__THE DATA__

☆ ☆ ☆ ☆ ☆

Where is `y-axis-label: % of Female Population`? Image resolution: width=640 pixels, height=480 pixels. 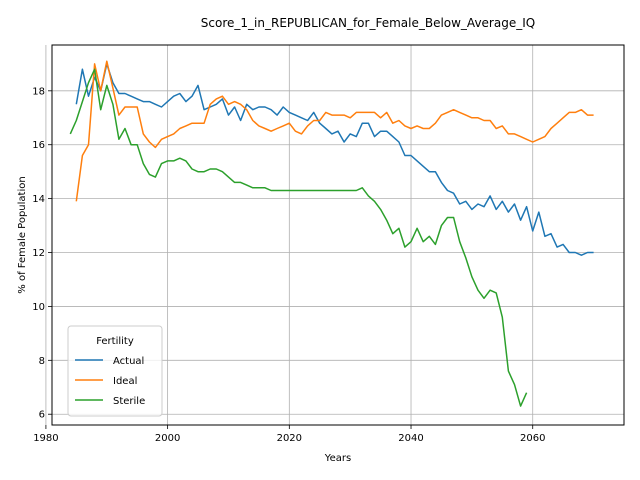
y-axis-label: % of Female Population is located at coordinates (22, 234).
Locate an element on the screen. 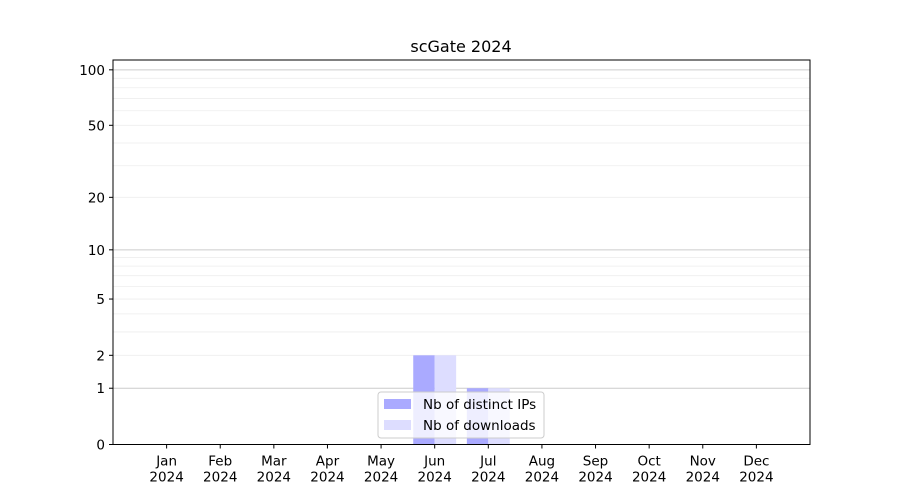  x-tick-label: Dec 2024 is located at coordinates (756, 470).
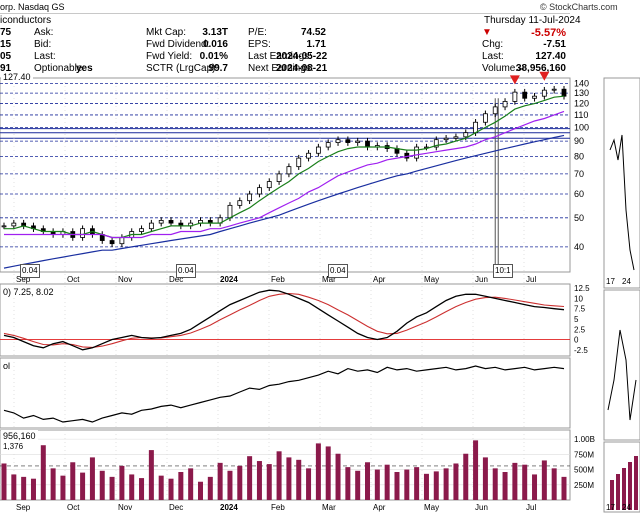 Image resolution: width=640 pixels, height=514 pixels. What do you see at coordinates (329, 508) in the screenshot?
I see `month-tick-label: Mar` at bounding box center [329, 508].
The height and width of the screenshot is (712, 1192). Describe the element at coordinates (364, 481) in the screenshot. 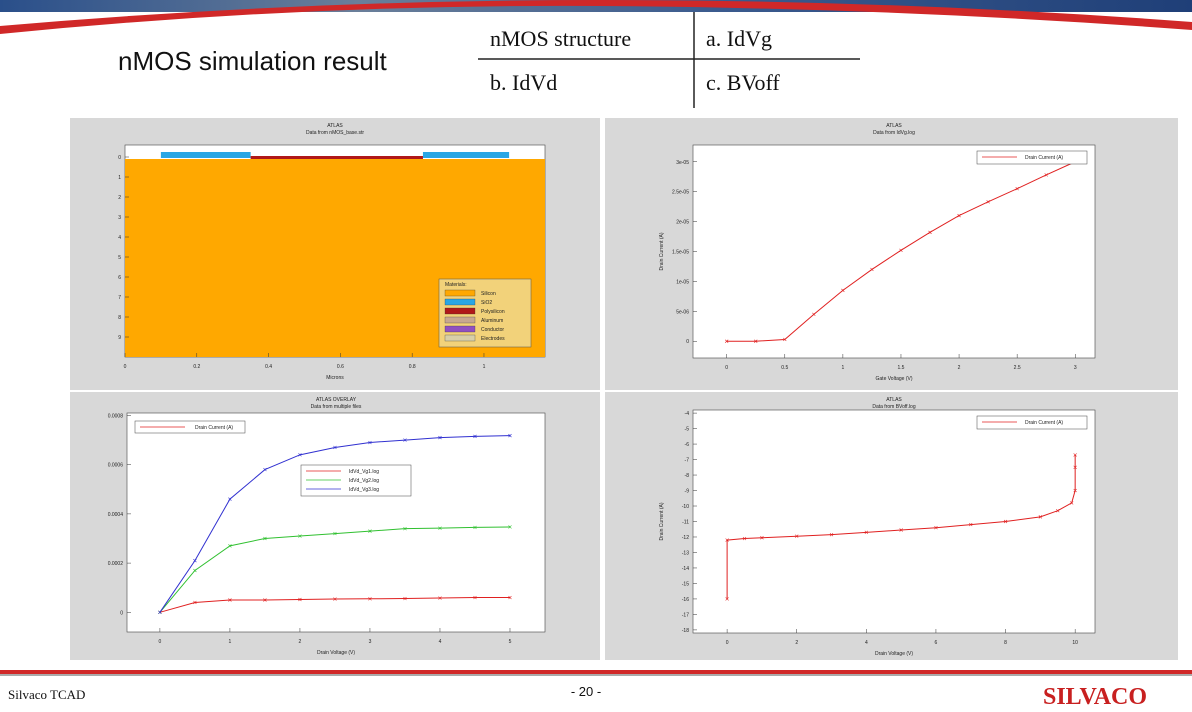

I see `legend-label: IdVd_Vg2.log` at that location.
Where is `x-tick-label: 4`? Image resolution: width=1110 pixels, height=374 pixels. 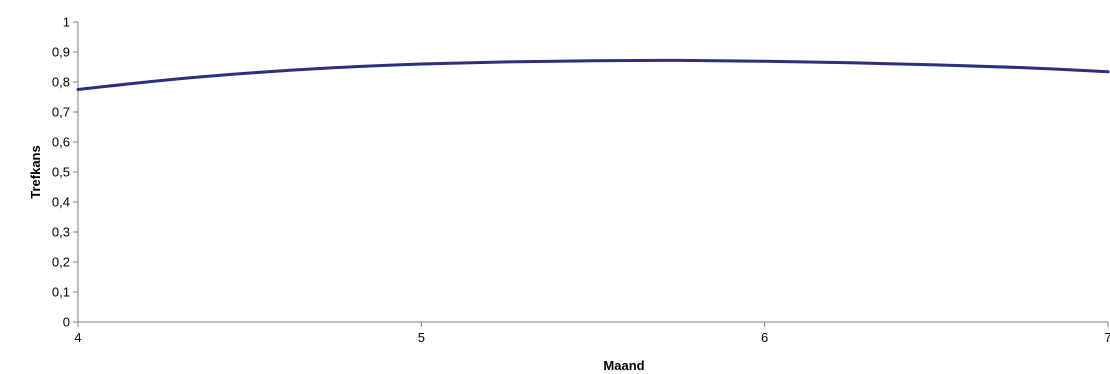 x-tick-label: 4 is located at coordinates (78, 338).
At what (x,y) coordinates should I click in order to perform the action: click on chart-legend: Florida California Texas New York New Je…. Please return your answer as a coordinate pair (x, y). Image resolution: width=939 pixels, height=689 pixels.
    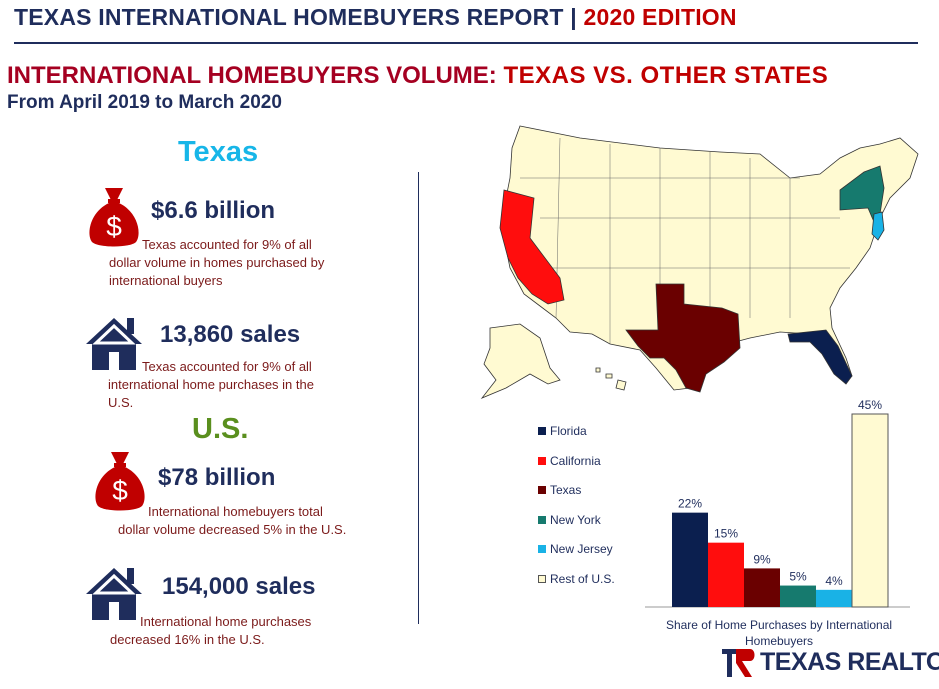
    Looking at the image, I should click on (576, 512).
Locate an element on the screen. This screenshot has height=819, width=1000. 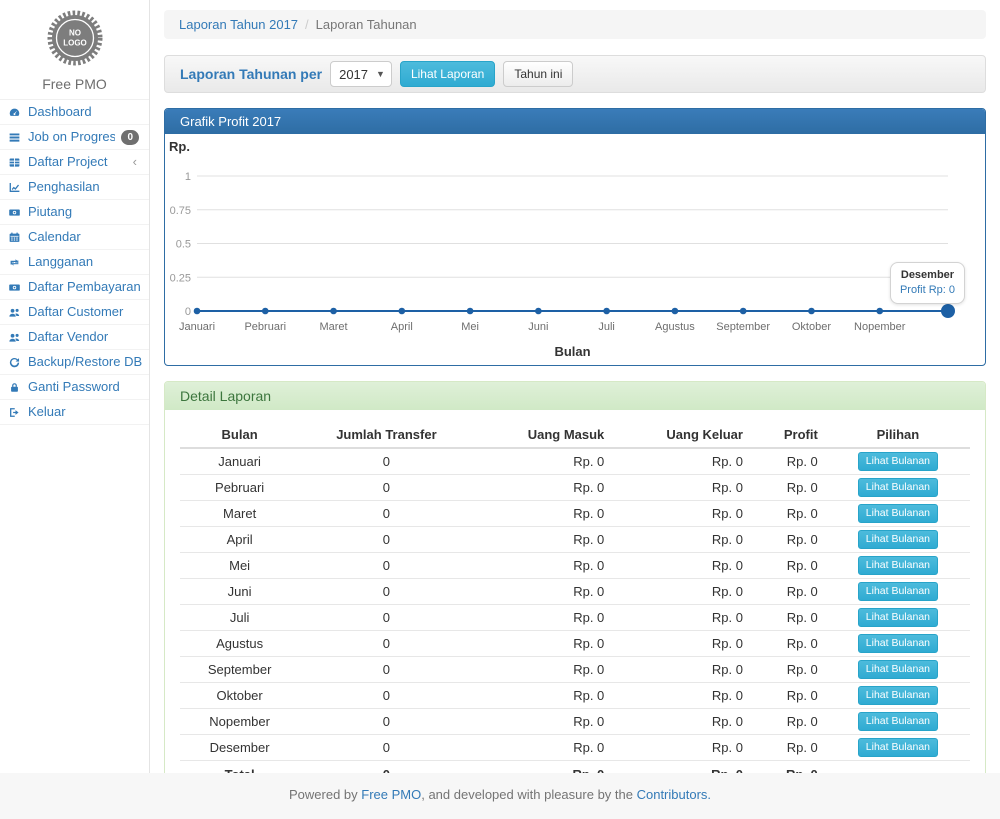
sidebar-item-label: Backup/Restore DB is located at coordinates (86, 362).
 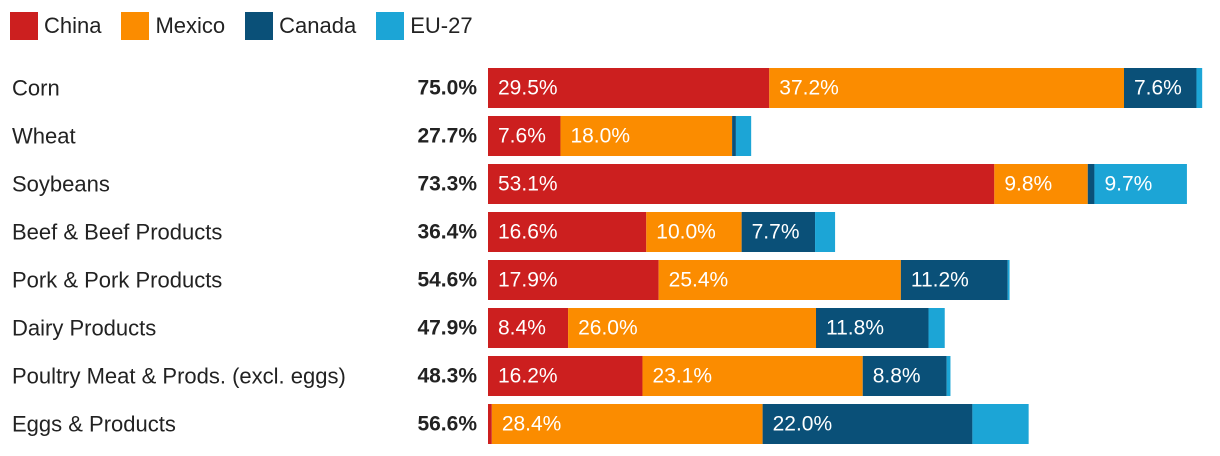 What do you see at coordinates (442, 26) in the screenshot?
I see `legend-label-eu-27: EU-27` at bounding box center [442, 26].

☆ ☆ ☆ ☆ ☆

Starting with the line containing "At what (x,y)" and going on through the line containing "Looking at the", set these lines out as a numbered list with no blank lines. Leave out the pictures.

1. At what (x,y) coordinates should I click in order to perform the action: click on chart-legend: Florida California Texas New York New Je…. Please return your answer as a coordinate pair (x, y). Image resolution: width=939 pixels, height=689 pixels.
2.     Looking at the image, I should click on (576, 512).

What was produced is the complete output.